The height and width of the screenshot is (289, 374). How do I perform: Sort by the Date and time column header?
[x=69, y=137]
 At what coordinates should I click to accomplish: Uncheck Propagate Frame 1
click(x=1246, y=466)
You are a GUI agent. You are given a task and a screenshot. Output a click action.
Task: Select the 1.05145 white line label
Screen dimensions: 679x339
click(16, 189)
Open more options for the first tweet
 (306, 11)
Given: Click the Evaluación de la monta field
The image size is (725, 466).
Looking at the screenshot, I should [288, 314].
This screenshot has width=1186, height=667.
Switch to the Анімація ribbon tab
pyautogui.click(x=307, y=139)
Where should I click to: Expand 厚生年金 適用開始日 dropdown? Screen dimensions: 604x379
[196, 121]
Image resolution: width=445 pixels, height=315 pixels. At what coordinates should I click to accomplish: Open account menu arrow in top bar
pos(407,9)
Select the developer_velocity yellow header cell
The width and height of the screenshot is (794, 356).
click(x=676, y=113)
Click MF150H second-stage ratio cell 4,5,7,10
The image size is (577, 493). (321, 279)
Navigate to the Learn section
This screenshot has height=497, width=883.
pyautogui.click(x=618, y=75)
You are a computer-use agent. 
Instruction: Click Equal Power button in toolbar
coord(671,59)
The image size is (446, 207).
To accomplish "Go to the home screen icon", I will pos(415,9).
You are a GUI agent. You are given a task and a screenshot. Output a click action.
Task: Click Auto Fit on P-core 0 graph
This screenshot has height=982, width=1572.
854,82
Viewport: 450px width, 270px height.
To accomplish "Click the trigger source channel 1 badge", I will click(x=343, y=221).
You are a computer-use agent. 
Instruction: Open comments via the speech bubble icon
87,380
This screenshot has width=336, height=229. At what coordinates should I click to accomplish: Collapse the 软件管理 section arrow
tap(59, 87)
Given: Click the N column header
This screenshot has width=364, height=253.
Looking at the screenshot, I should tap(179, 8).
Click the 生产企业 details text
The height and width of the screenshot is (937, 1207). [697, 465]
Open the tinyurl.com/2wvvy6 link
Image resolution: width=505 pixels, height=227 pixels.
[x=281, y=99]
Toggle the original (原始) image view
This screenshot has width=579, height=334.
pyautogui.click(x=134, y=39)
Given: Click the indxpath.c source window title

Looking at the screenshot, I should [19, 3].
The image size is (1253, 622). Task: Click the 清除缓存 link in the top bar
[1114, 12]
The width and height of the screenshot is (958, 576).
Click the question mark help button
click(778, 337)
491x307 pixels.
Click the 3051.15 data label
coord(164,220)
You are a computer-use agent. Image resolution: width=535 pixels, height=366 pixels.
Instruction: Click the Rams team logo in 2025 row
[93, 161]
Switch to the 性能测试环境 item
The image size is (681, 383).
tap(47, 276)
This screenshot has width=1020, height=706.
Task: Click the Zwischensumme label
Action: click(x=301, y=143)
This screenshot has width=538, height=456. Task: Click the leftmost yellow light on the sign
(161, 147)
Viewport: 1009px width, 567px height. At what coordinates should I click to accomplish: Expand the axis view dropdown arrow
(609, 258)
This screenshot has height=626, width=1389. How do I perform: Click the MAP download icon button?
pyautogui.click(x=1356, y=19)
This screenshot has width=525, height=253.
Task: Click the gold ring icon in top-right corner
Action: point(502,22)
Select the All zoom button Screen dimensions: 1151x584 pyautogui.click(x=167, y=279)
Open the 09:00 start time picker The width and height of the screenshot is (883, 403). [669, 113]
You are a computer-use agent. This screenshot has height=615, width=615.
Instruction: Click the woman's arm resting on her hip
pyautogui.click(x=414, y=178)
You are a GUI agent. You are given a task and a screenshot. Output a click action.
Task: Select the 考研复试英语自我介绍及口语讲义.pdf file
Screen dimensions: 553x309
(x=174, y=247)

[WHAT THE EXERCISE ASKS] Please copy the records from the very first line through the line that contains "Looking at the screenshot, I should tap(179, 8).", including that line, with each one reproduced unchanged.

[WRITTEN SOLUTION]
The height and width of the screenshot is (289, 374). How do I perform: Sort by the Date and time column header?
[x=69, y=137]
 At what coordinates should I click to accomplish: Uncheck Propagate Frame 1
click(x=1246, y=466)
You are a GUI agent. You are given a task and a screenshot. Output a click action.
Task: Select the 1.05145 white line label
Screen dimensions: 679x339
click(16, 189)
Open more options for the first tweet
 (306, 11)
Given: Click the Evaluación de la monta field
The image size is (725, 466).
Looking at the screenshot, I should [288, 314].
This screenshot has width=1186, height=667.
Switch to the Анімація ribbon tab
pyautogui.click(x=307, y=139)
Where should I click to: Expand 厚生年金 適用開始日 dropdown? Screen dimensions: 604x379
[196, 121]
Image resolution: width=445 pixels, height=315 pixels. At what coordinates should I click to accomplish: Open account menu arrow in top bar
pos(407,9)
Select the developer_velocity yellow header cell
The width and height of the screenshot is (794, 356).
click(x=676, y=113)
Click MF150H second-stage ratio cell 4,5,7,10
The image size is (577, 493). (321, 279)
Navigate to the Learn section
This screenshot has height=497, width=883.
pyautogui.click(x=618, y=75)
You are a computer-use agent. 
Instruction: Click Equal Power button in toolbar
coord(671,59)
The image size is (446, 207).
To accomplish "Go to the home screen icon", I will pos(415,9).
You are a GUI agent. You are given a task and a screenshot. Output a click action.
Task: Click Auto Fit on P-core 0 graph
This screenshot has height=982, width=1572.
854,82
Viewport: 450px width, 270px height.
To accomplish "Click the trigger source channel 1 badge", I will click(x=343, y=221).
You are a computer-use agent. 
Instruction: Open comments via the speech bubble icon
87,380
This screenshot has width=336, height=229. At what coordinates should I click to accomplish: Collapse the 软件管理 section arrow
tap(59, 87)
Given: Click the N column header
This screenshot has width=364, height=253.
Looking at the screenshot, I should tap(179, 8).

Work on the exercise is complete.